She blinked.
"That's odd," she said.
"What?" said Granny.
"Thought I saw... something running..." muttered Nanny. "Over there. Between the trees."
"Must be a duck then, in this place."
"It was bigger'n a duck," said Nanny. "Funny thing is, it looked a bit like a little house."
"Oh yes, running along with smoke coming out of the chimney, I expect," said Granny witheringly.
Nanny brightened. "You saw it too?"
Granny rolled her eyes.
"Come on," she said, "let's get to the road."
"Er," said Magrat, "how?"
They looked at the nominal ground between their reasonably dry refuge and the road. It had a yellowish appearance. There were floating branches and tufts of suspiciously green grass. Nanny pulled a branch off the fallen tree she was sitting on and tossed it a few yards. It struck damply, and sank with the noise of someone trying to get the last bit out of the milkshake.
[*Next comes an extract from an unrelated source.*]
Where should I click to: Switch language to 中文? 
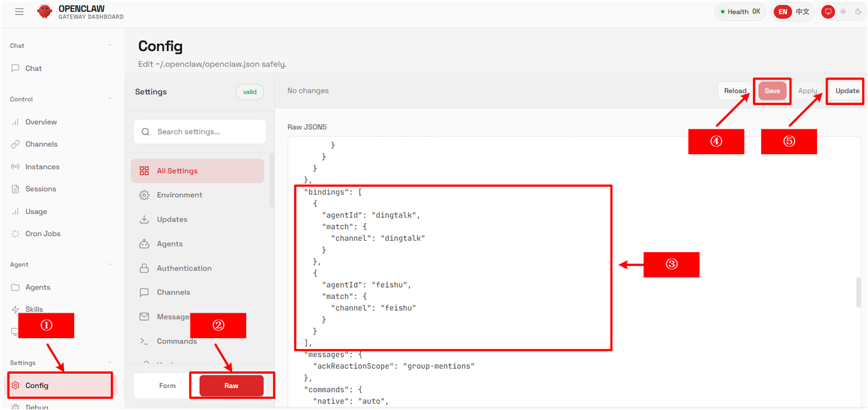tap(802, 12)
"We fly over to it, of course," Nanny said.
"You two can," said Granny. "There's nowhere for me to run and get mine started."
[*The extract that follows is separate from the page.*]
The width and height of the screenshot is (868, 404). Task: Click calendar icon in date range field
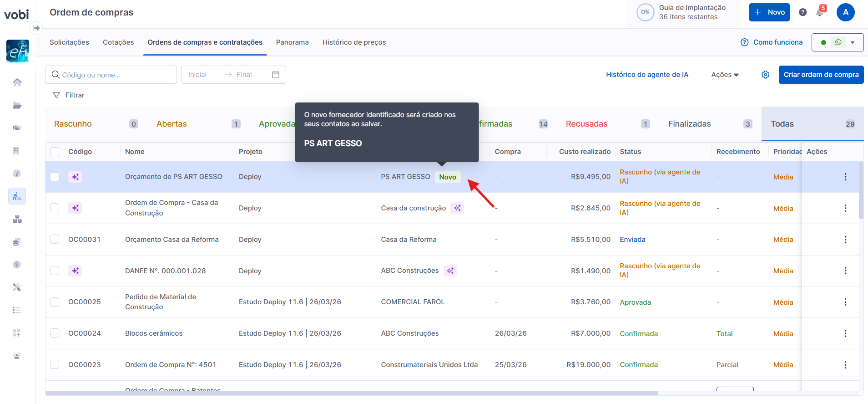click(x=276, y=75)
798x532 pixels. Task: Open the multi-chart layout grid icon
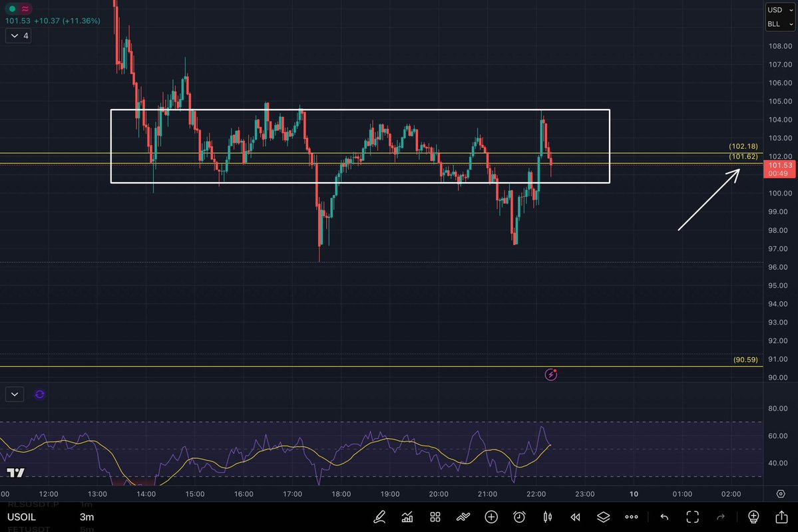435,517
In the end Magrat ferried her across on her broom, Nanny bringing up the rear with Granny's erratic stick in tow.
"I just ‘ope no-one saw us, that's all," said Granny, when they'd reached the comparative safety of the road.
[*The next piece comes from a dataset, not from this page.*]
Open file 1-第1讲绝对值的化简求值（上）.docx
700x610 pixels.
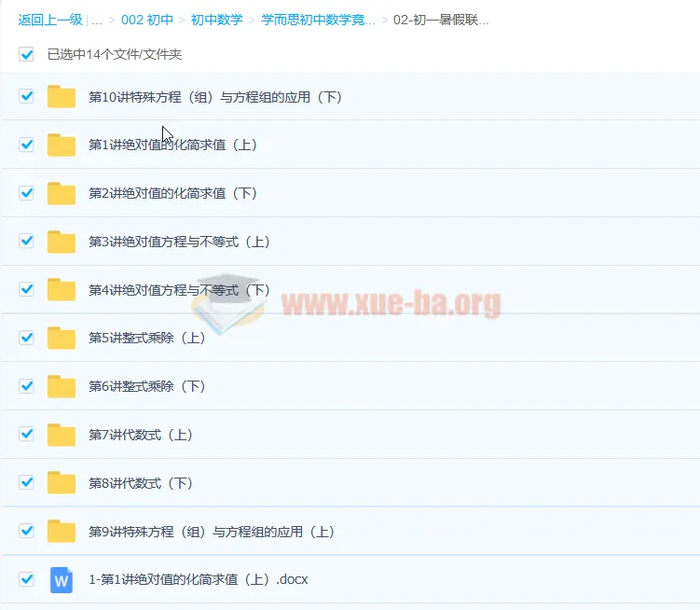point(199,579)
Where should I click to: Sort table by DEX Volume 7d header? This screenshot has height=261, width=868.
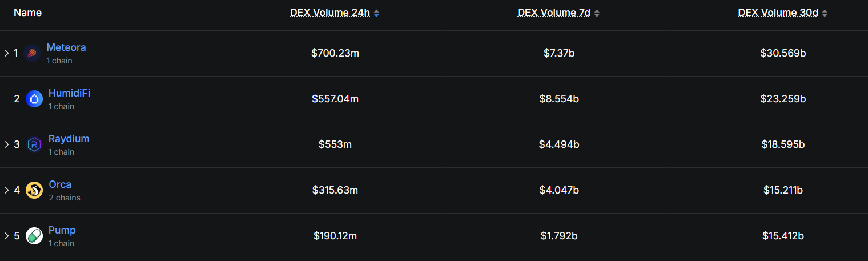coord(555,13)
Other roads joined the swamp causeway as they got nearer to the city. They were crowded, and there was a long line at the gate.
From ground level, the city was even more impressive. Against the steam of the swamps it shone like a polished stone. Coloured flags flew over the walls.
"Looks very jolly," said Nanny.
"Very clean," said Magrat.
"It just looks like that from outside," said Granny, who had seen a city before. "When you get inside it'll be all beggars and noise and gutters full of I don't know what, you mark my words."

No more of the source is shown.